The cats turned toward the little grass “lawn,” bunched together, and lay down, stock-still. The professor turned to his guest and grinned.

“It’s better with an orchestra.”

Finlayson stood quiet and amazed.

“I see you cannot speak,” Swain said. “Your reaction is a common one and typical of those who first experience our little exhibition. It has taken me many years to produce the zoological marvel you have just witnessed. As a result, we have topped the bill across this great land and in the capitals of Europe. I daresay that nowhere in the world is there an amusement remotely similar to Swain’s Rats and Cats.”

Fin tried to speak but his mouth was dry. Swain took a pitcher of water from a nearby stand and poured it into a thumb-marked glass. The ratcatcher took a long draught and wiped his mouth on his dirty sleeve.

“What’s this got to do with me?”

Swain’s brow knitted tightly. “Way back when, I had time to haunt the wharfs and alleys, seeking out the finest specimens. I found number six there, Romulus, in an infested theater in Brooklyn when he frightened Miss Fanny Brice into leaping on to the nearest chair.”

He reached beneath the platform again. From a large paper bag, he produced several handfuls of dried corn and sprinkled it on the floor. Immediately the rats leaped from the platform and began to gorge themselves. The cats remained in place.

“As an expert, you likely know that, even with the finest of care, the lifespan of Rattus norvegicus rarely exceeds four years, and I am far too occupied with travel and performance and training to seek out new members of my cast.

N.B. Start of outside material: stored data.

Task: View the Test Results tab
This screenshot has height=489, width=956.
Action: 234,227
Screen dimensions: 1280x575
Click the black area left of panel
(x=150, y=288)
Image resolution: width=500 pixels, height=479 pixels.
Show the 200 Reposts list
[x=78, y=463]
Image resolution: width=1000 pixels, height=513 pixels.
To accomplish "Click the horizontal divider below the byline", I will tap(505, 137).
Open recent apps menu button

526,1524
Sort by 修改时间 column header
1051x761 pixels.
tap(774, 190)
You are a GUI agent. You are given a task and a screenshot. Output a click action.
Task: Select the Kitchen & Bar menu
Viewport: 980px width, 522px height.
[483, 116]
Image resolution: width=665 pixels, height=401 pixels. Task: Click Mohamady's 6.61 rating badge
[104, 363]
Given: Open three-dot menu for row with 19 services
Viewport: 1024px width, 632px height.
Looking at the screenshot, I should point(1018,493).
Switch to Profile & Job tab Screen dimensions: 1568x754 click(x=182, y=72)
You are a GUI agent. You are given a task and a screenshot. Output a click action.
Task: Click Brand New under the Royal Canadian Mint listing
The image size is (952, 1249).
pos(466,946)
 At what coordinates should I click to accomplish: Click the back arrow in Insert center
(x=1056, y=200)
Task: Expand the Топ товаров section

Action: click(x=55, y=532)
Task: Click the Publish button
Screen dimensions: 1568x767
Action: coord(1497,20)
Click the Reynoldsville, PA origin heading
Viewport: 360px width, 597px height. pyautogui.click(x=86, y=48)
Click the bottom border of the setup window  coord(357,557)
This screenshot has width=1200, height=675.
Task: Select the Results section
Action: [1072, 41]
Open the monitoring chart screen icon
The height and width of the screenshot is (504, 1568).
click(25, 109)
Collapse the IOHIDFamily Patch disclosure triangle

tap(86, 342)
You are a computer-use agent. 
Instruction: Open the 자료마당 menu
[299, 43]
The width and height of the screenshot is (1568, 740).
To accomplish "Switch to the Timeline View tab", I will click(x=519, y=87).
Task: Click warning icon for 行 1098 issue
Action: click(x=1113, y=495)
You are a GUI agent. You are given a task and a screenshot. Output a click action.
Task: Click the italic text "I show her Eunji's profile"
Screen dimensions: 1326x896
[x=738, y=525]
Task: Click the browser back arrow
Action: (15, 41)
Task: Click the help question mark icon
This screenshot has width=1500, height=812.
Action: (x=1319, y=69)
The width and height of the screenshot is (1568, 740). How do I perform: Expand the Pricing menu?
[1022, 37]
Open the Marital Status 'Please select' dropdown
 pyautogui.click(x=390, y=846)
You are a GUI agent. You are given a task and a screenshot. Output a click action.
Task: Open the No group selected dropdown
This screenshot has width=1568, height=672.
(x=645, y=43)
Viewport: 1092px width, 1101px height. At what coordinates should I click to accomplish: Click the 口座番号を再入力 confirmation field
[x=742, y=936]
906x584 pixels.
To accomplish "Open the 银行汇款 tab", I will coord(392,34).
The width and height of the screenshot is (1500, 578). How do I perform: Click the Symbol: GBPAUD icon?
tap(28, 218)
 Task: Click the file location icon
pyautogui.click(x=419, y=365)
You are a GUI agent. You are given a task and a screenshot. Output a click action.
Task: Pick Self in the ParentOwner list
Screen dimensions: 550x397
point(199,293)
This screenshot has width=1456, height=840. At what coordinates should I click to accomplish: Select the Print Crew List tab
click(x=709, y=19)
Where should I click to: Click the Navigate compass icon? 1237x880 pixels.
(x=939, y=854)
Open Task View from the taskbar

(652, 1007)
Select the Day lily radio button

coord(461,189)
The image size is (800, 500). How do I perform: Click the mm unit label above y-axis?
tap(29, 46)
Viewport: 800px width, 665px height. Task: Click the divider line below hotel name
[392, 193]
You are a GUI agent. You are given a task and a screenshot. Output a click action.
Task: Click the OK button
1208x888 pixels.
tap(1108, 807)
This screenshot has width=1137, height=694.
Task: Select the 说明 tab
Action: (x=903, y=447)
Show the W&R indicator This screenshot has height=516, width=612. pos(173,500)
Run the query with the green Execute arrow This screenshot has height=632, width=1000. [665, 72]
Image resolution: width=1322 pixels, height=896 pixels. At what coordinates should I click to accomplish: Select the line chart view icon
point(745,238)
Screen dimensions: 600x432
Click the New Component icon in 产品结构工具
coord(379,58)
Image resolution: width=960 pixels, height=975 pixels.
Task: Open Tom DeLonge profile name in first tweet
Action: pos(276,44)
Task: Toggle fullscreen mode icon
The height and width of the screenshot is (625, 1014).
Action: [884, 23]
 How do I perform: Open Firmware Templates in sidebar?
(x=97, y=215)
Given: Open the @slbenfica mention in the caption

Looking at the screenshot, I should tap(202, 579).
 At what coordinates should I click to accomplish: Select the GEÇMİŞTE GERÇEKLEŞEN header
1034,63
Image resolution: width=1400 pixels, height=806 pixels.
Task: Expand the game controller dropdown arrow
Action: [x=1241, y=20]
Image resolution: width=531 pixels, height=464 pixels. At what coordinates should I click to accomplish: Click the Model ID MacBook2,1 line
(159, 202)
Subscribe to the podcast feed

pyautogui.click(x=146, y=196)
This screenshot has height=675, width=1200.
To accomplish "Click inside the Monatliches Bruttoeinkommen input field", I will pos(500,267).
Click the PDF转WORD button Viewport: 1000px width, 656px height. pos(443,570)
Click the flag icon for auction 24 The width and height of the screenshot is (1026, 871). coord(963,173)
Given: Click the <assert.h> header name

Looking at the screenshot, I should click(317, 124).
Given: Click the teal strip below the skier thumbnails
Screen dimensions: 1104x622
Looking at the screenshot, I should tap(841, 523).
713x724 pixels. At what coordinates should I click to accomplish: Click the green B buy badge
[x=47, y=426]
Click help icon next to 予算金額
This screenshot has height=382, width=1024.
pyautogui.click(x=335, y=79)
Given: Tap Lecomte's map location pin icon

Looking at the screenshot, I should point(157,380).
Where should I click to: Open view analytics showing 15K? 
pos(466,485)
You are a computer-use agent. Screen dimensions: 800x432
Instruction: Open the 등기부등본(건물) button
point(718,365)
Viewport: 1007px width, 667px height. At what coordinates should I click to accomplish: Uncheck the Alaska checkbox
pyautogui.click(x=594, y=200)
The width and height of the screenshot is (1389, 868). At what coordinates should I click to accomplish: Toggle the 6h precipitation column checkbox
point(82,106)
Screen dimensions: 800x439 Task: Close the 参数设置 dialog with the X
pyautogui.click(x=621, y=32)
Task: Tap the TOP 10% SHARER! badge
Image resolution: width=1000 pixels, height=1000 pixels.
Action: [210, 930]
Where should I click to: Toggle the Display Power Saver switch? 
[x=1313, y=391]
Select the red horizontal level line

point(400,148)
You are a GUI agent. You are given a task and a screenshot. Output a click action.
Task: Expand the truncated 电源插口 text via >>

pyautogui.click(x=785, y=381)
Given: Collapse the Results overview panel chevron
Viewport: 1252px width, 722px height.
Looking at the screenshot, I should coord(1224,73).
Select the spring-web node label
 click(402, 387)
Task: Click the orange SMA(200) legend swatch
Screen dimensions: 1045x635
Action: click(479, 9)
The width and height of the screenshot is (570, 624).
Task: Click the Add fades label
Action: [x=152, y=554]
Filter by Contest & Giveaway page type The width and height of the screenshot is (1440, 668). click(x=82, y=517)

Like the rest of my small charges, Romulus is aging, and in a year, perhaps two, certainly by 1915, he and his colleagues will enter our Lord’s own sewers. This, sir, as they say, is where you come in.”

“You want some rats?”

“Mr. Finlayson, I am asking far more than that. I am proposing that you become the official ratcatcher for Swain’s Rats and Cats. In this capacity, you will perform the duties such as have been your living, but that living shall be far more comfortable. I will pay you the sum of thirty dollars per capture, up to forty dollars for a swollen female of fine size. Once our business is established and mutual trust confirmed, I propose to rent a facility here in which you will breed new stars for me. New Romuluses! New Dutches! New Esmeraldas and Kittys and Whiskers!”

Fin eyed the little man suspiciously. “Thirty dollars for a rat?”

“Thirty dollars for the right rat, sir. He must be young and strong and of sufficient proportion to be seen from the rear of the mezzanine. He must be hale and smart and fecund, well able to reproduce himself ad infinitum in the cause of family diversion.”

Finlayson looked pained. “Do you want me to sign a paper? I can’t read or write.”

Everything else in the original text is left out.